Hanya saja tafsiran berbeda difahami oleh DPRA atas pembentukan Bawaslu Provinsi Aceh. Atas tindakan itu publik melihat muatan politisnya terasa sekali. Bawaslu harus terbebaskan dari upaya mengarahkan atas kepentingan kelompok atau partai tertentu. Kalau dibentuk oleh hasil rekruitmen politik Bawaslu Provinsi Aceh hingga kabupaten/kota maka hasilnya politis juga.
Terjebak Pada Kepentingan
Jangan sampai hanya karena faktor kepentingan atas rekrutmen anggota Bawaslu versi DPRA, menjadi pemicu dan mencari celah sehingga bertindak diluar mekanisme yang sudah ditetapkan melalui aturan hukum. Ini juga menunjukkan karakter pemimpin yang kurang memberikan panutan dalam menyelesaikan konflik antar institusi
Semangat memaksakan kehendak dari DPRA terlihat keinginan melakukan pemilihan ulang Bawaslu Provinsi Aceh yang sudah dilantik terlihat dengan arogansi ingin menarik aset fasilitas dan personil Sekretariat milik Pemerintah Aceh yang digunakan oleh Bawaslu Provinsi Aceh. Dewan Perwakilan Rakyat Aceh (DPRA) terlihat dari awal proses pembentukan Bawaslu sangat memaksakan kehendak.
Semakin tidak menuju titik terang penyelesaian konflik politik dan hukum ketika Mahkamah Konstitusi tidak tegas, bahkan mengarahkan ke muara konflik ke depannya. Ada poit dari isi putusan MK mengatakan antara Bawaslu RI bersama Pemerintah Aceh dan DPRA harus bermusyawarah, berarti putusan tersebut bersifat saran dan mengambang. Kalau pun tidak menemukan titik temu saya sarankan tetap saja berjalan fungsi dan perannya Bawaslu Provinsi Aceh untuk mensukseskan pemilu 2014.

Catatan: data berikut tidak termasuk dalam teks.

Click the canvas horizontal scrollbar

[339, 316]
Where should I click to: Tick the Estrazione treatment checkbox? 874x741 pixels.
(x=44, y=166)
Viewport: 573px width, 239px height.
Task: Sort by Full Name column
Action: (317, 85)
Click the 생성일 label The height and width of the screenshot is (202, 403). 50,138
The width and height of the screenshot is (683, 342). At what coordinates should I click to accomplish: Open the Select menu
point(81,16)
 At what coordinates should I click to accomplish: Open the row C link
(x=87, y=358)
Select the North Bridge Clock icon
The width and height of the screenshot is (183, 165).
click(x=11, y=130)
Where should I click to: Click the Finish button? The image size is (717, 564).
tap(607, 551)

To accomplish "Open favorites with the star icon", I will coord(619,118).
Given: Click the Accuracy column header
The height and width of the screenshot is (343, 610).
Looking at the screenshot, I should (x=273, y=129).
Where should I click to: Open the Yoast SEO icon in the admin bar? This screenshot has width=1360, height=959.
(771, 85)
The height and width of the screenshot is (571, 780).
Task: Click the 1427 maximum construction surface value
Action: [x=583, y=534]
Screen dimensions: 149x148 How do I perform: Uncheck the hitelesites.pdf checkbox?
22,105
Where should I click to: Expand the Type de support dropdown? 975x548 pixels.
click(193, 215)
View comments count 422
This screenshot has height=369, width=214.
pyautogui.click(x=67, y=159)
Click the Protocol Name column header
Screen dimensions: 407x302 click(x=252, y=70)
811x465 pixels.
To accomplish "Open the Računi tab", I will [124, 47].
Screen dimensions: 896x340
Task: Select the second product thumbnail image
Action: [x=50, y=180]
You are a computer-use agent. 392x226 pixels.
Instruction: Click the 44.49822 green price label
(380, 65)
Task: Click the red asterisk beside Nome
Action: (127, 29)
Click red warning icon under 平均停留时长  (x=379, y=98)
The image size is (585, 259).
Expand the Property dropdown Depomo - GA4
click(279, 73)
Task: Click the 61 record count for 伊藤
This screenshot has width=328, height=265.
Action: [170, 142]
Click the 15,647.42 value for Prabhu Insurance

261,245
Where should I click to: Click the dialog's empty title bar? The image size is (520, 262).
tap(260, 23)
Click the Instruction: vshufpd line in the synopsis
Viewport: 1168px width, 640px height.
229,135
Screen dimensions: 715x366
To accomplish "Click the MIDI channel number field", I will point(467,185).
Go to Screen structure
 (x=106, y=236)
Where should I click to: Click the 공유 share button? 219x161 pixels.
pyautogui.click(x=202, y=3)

Dasar pertimbangannya adalah Bawaslu pusat memiliki Surat Keputusan Pengangkatan Bawaslu Provinsi Aceh sebagai dasar pelaksanaan kerja dan dukungan anggaran. Seandainya saja Bawaslu Aceh seluruh fasilitas dan staf ditarik, maka seluruh penganggaran dan staf disediakan oleh Bawaslu Pusat. Terlepas nantinya DPRA membentuk Bawaslu versi mereka sendiri. Namun tidak logis jika harus membekukan dan membentuk lain seluruh struktur Bawaslu dari provinsi hingga kabupaten/kota dengan alokasi waktu yang sangat pendek sekali (2 bulan).
Kondisi Kekinian
Kondisi lainnya dihadapi DPRK yang telah melakukan perekrutan Panwaslu Kabupaten versi DPRK akan menghabiskan anggaran daerah karena tidak tercantum dalam APBA/APBK, jika hal tersebut dipaksakan secara politik patut diduga bahwa anggaran tersebut tidak mempunyai legetimasi hukum atas penggunaan anggaran disetujui oleh Depdagri.
Panwaslih yang direkrut oleh DPRK, akan menemui kendala soal SK dan Pelantikan/pengukuhan, karena tidak mempunyai instansi induk tidak ada garis koordinat/garis komando dengan Bawaslu Aceh dan Bawaslu Pusat.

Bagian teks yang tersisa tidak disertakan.